◆ Text segment
┄┄┄┄┄┄
Thus it will be seen that, in accordance with embodiments of the invention, image processing is first used to identify one or more blocks of text (i.e. sections of text) from an image representation of the document, and then text-based processing (e.g. semantic analysis) is used to classify each of the blocks based on its textual content. This can enable the text of a block to be labelled more accurately because all the text is likely to relate to the same subject (e.g. "hobbies") by virtue of its physical proximity within the document, as determined from the image representation.

The blocks of text within the document may be separated by regions in which no text is present, e.g. white space. The blocks of text may therefore be well separated, making it easier to define boundaries around them. The image-based object detection process may include determining a respective boundary for each of the identified blocks of text.

This may allow the portion of the text data associated with each block of text identified in the image to be to be more accurately determined. Each boundary may be a closed path. Each may be polygonal. The boundaries may be rectangular, although in some embodiments at least one boundary may comprise more than four edges; this may be useful for segmenting documents having complex layouts where blocks of text cannot 3 -be separated using only rectangular boxes. In some embodiments, the image-based object detection process may determine a respective polygonal boundary (e.g. rectangular bounding box) around each of the blocks of text. Coordinates for vertices of the boundary may be determined. These coordinates may be used to determine (e.g. identify and/or extract from the text-based document) the respective portion of text data, e.g. by processing layout data associated with text data for the document.

The plurality of blocks identified by the image-based object detection process may, in some embodiments and for at least some documents, collectively contain all the text of the document. The blocks are preferably non-overlapping.
┄┄┄┄┄┄
◆ Dataset excerpt

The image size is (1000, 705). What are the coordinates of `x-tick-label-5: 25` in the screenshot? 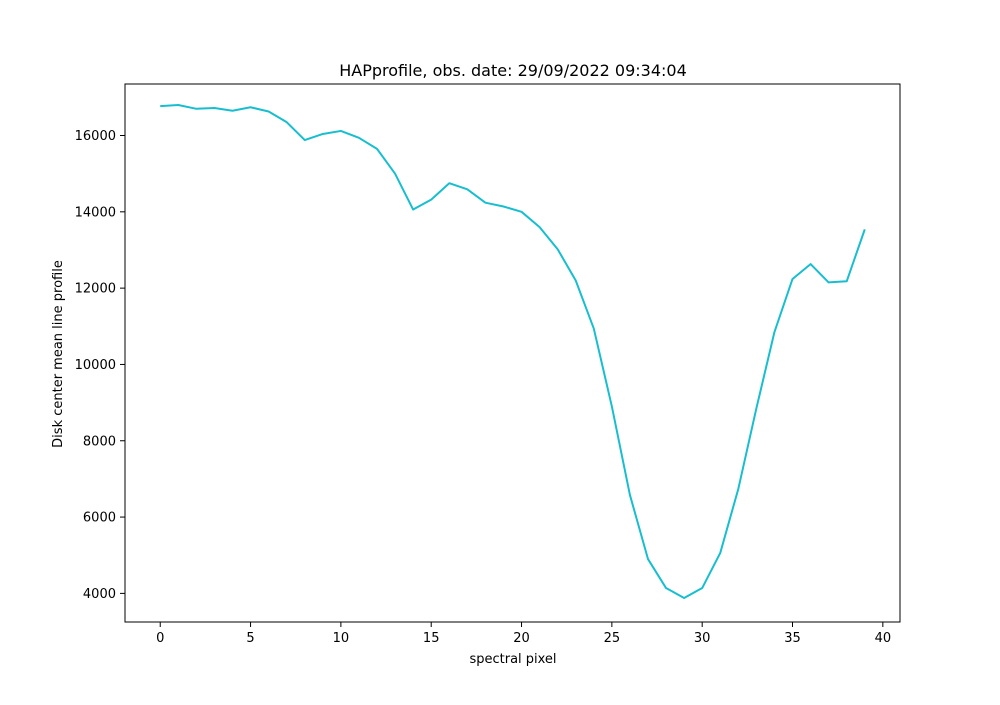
┄┄┄┄┄┄
◆ Required action 1
In the passage on detecting and classifying blocks of text, what may separate the blocks of text within a document?
◆ Required action 2
Duplicate the stretch of the passage on text block detection from "Thus it will" through "the image representation.".
◆ Required action 3
Write the next part of the passage on identifying and classifying blocks of text, picking up after its final sentence.

◆ Exercise output 1
Regions in which no text is present, such as white space.

◆ Exercise output 2
Thus it will be seen that, in accordance with embodiments of the invention, image processing is first used to identify one or more blocks of text (i.e. sections of text) from an image representation of the document, and then text-based processing (e.g. semantic analysis) is used to classify each of the blocks based on its textual content. This can enable the text of a block to be labelled more accurately because all the text is likely to relate to the same subject (e.g. "hobbies") by virtue of its physical proximity within the document, as determined from the image representation.

◆ Exercise output 3
In certain document types, text-based content may be presented in the form of one or more horizontal or vertical lines of text, each line comprising characters grouped into one or more words. In some embodiments, the image-based object detection process is configured such that each block of text contains only complete lines (e.g. one or more complete lines). However, some embodiments may be able to identify blocks that contain one or more partial lines.

Receiving the data representative of the document may comprise reading the data from a memory, or receiving the data over a software interface (e.g. an API) or a physical interface (e.g. a network connection). The document data may be received as one or more files or data streams.

The received data may comprise any one or more of: image data, text data, and layout data. In some embodiments, it comprises the image representation of the text-based document and also comprises text data encoding some or all of the textual content of the text-based document, optionally with layout data. However, this is not necessary in all embodiments. Some methods may comprise generating the image representation from received text data and layout data-e.g. by processing text data and layout data to generate an image (e.g. one or more bitmap images) of the document. Other methods may comprise generating text data (optionally with layout data) from received image data-e.g. from a or the received image representation of the text-based document. -4 -

The text-based document may be received as a Portable Document Format (PDF) file or a PostScript (PS) file or as a word-processing file-e.g. a Microsoft Word file or an Open Document Format for Office Applications (ODF) file.

In some embodiments, the text data may be stored as data in a text file, e.g., in the form of ASCII or Unicode characters. Layout information defining the position of text within the document (e.g. a location for each character or word on an identified page of the document) may be stored separately, e.g. in a separate file, or may be received in a common file with the text data.

The image representation of the text-based document may comprise raster or vector image data. It may be encoded in any appropriate manner. It may comprise one or more bitmaps. It may be compressed. It may be stored as one or more files. It may be encoded within a Portable Document Format (PDF) file. It may be received as input to the system, or it may be generated from received text data. In some embodiments, the image representation may be received in addition to the text data of the text-based document, embedded within the same file or as a separate file.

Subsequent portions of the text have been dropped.